— What to do —
In the records that follow, locate every line with "icon" and extract it.

— Data for this task —
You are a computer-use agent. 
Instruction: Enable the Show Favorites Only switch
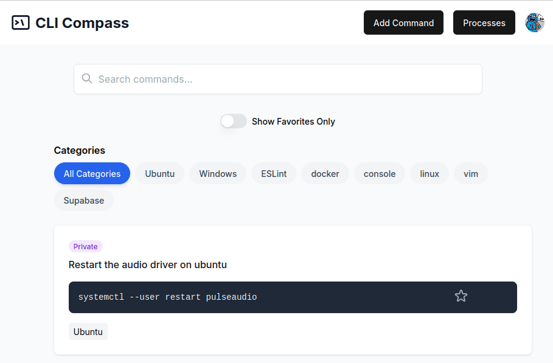coord(233,121)
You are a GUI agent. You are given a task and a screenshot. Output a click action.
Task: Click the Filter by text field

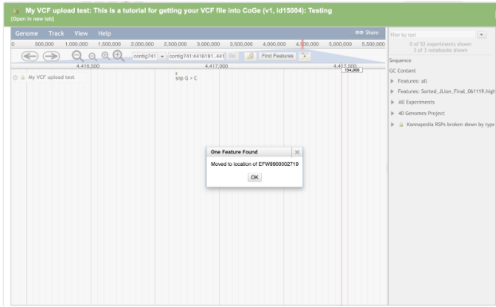pos(432,34)
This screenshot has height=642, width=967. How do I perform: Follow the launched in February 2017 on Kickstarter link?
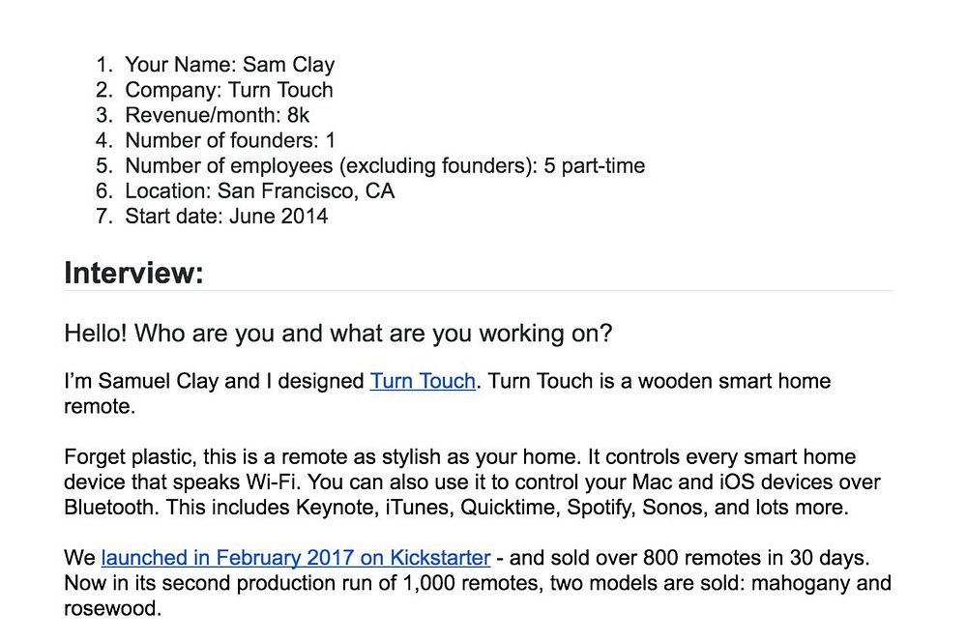(295, 558)
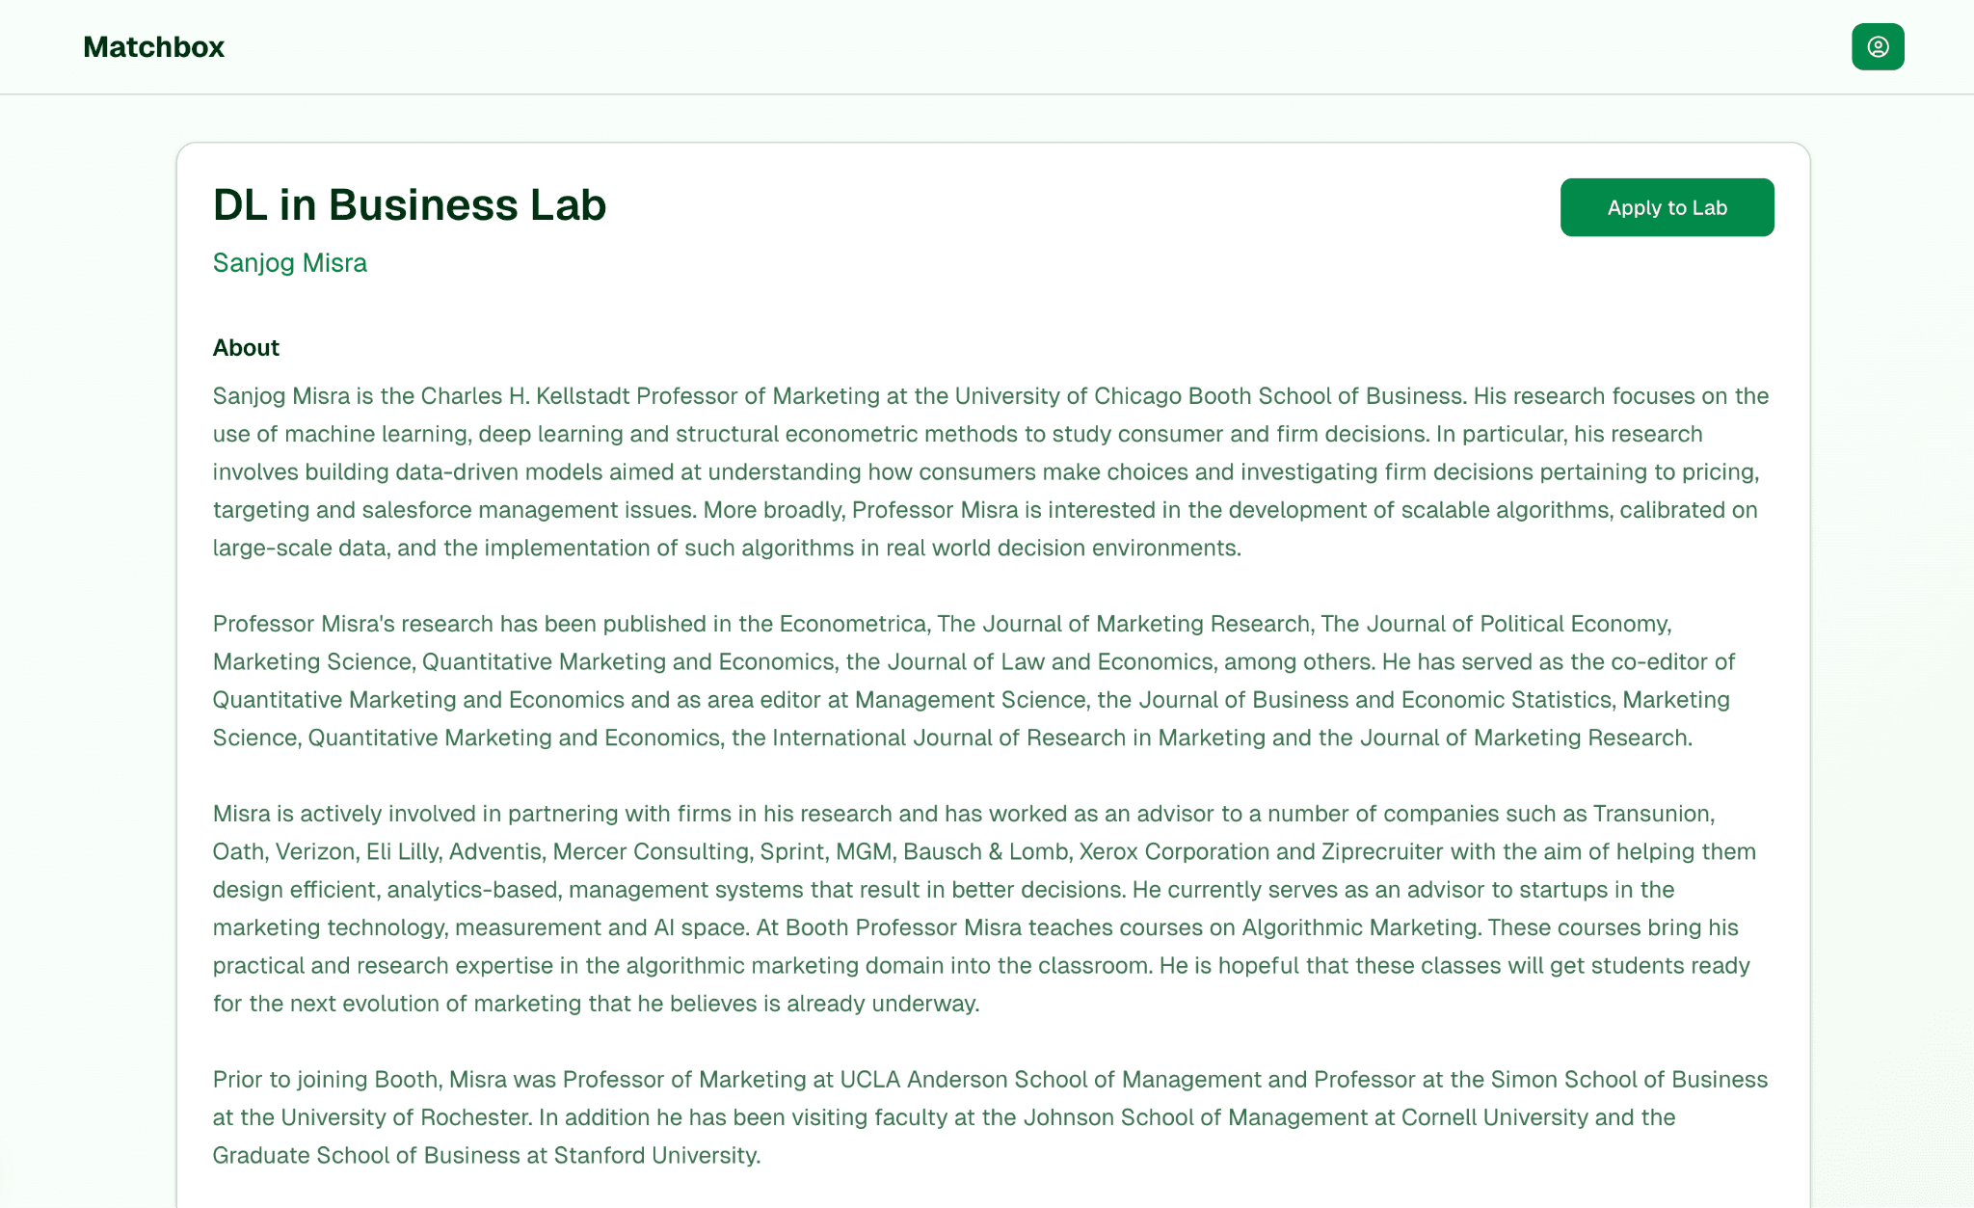Click the Matchbox brand in the top bar
The width and height of the screenshot is (1974, 1208).
click(153, 45)
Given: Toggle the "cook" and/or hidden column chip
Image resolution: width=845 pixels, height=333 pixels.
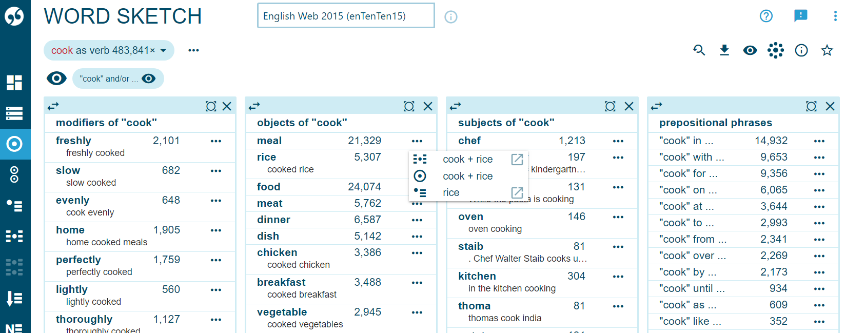Looking at the screenshot, I should pos(118,79).
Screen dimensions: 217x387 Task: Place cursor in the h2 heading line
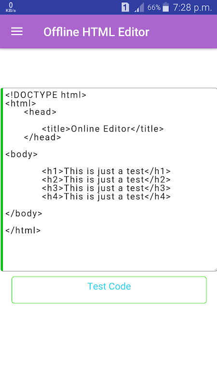[x=106, y=179]
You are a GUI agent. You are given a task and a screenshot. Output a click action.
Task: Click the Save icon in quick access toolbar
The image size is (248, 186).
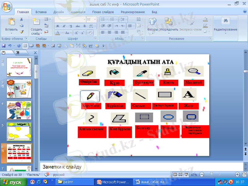(x=4, y=46)
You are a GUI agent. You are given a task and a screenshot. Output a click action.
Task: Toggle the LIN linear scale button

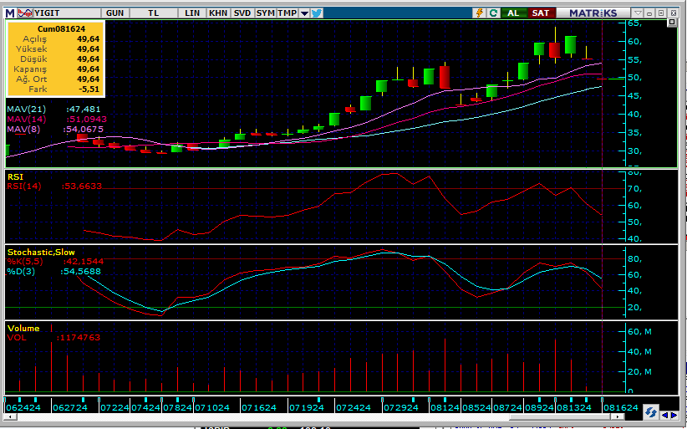193,13
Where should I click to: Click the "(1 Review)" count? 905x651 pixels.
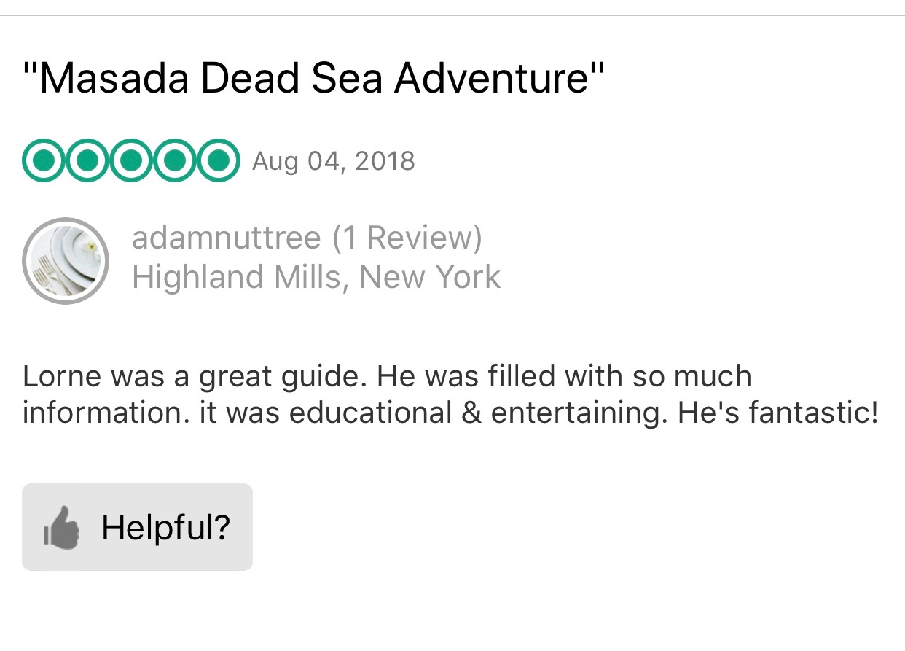(407, 238)
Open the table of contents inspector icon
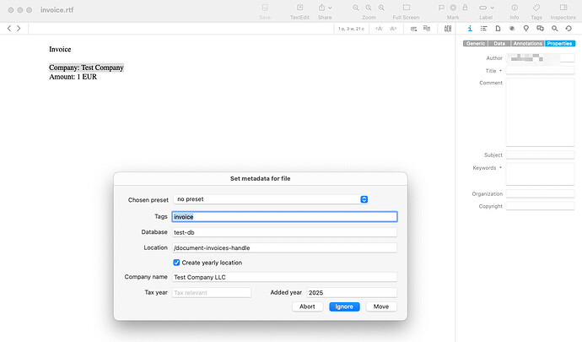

— Worked solution —
Task: Click the Save icon in quick access toolbar
Open the table of contents inspector icon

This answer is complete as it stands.